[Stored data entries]
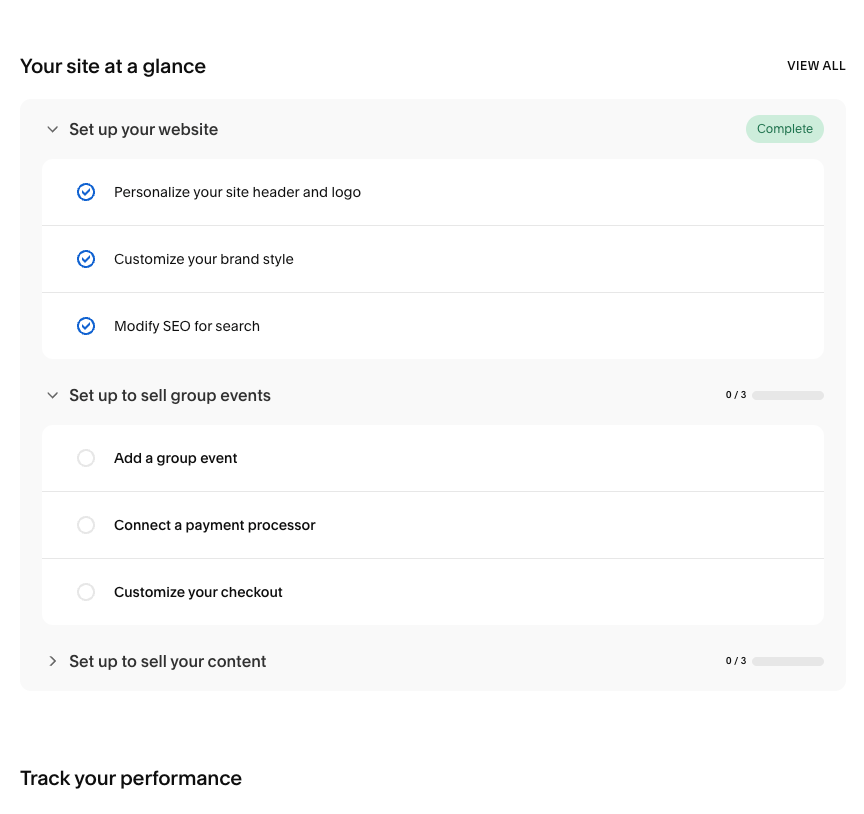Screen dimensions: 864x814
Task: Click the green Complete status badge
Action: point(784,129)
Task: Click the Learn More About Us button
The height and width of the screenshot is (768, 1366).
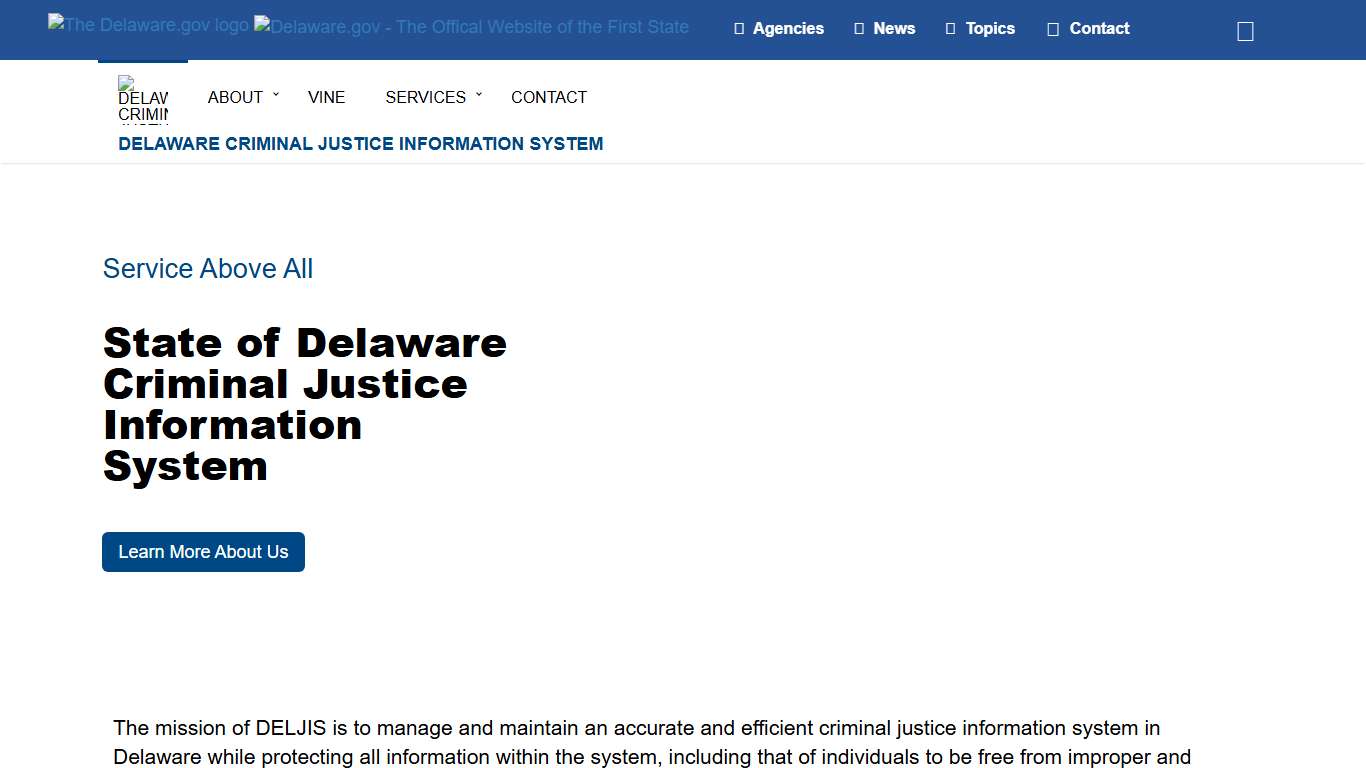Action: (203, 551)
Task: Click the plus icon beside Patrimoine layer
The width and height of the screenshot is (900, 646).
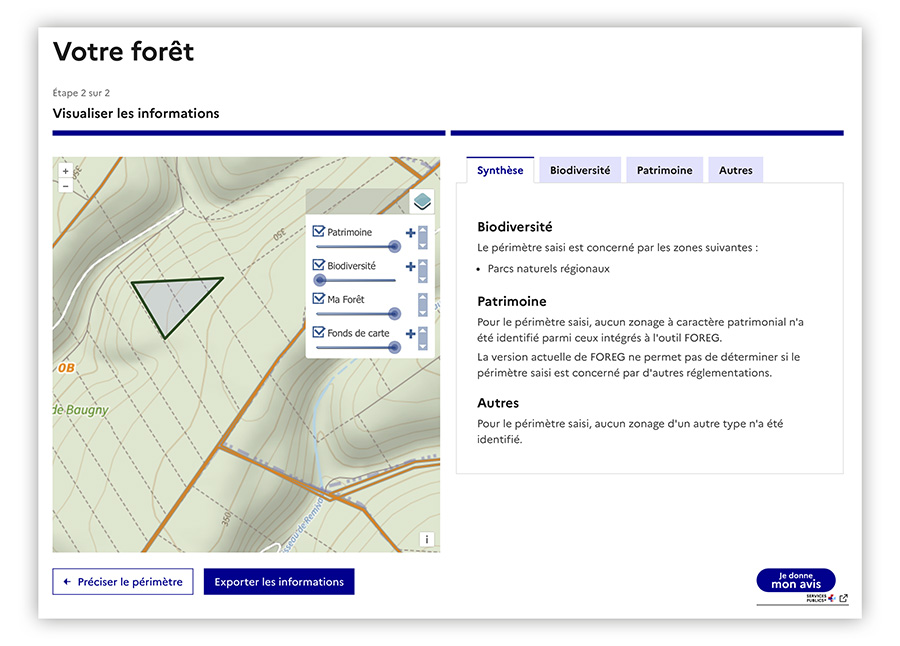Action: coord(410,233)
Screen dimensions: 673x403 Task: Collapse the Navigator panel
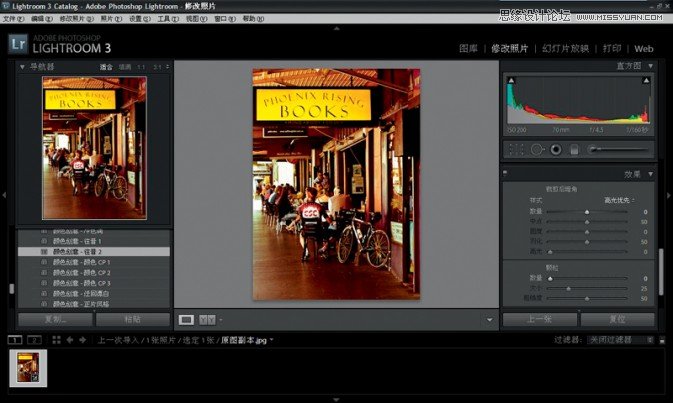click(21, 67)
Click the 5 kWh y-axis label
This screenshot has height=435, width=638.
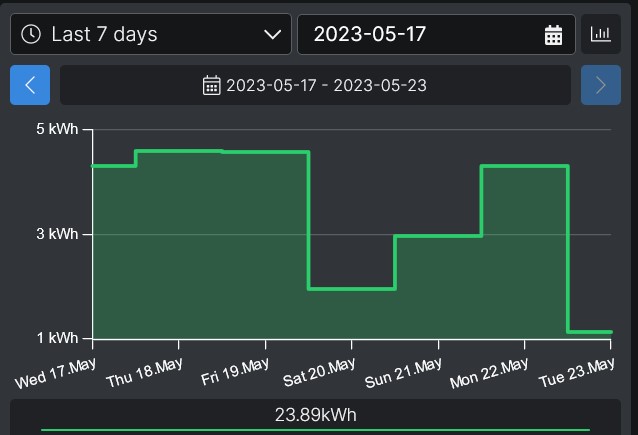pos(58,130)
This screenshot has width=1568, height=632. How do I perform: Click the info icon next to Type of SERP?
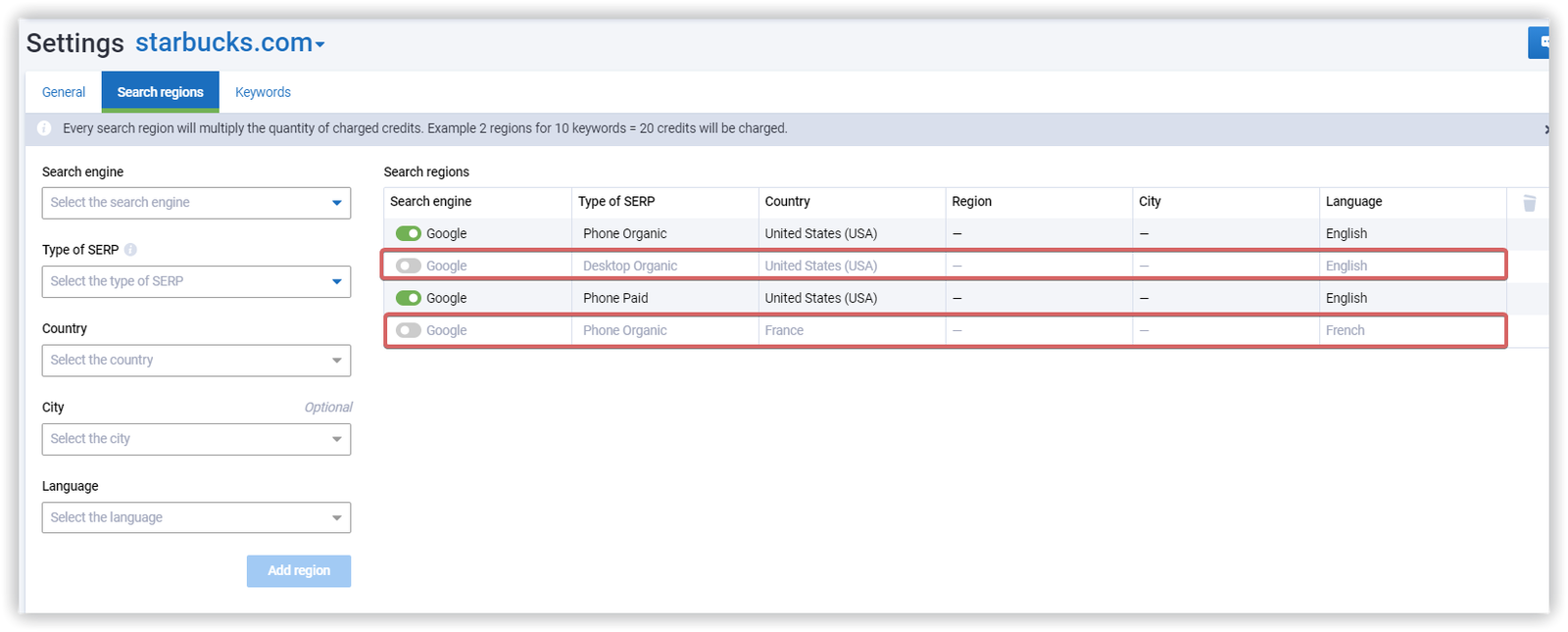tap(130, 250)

■ Work required:
In the entries above, find the line containing "Task: Click the Learn More About Us button"; transcribe exactly that line and every line after it through the end, and only those, omitting pictures.

■ Output:
Task: Click the Learn More About Us button
The height and width of the screenshot is (768, 1366).
Action: (203, 551)
Task: Click the plus icon beside Patrimoine layer
The width and height of the screenshot is (900, 646).
Action: coord(410,233)
Screen dimensions: 673x403 Task: Collapse the Navigator panel
click(21, 67)
Click the 5 kWh y-axis label
This screenshot has height=435, width=638.
pos(58,130)
This screenshot has width=1568, height=632. How do I perform: Click the info icon next to Type of SERP?
tap(130, 250)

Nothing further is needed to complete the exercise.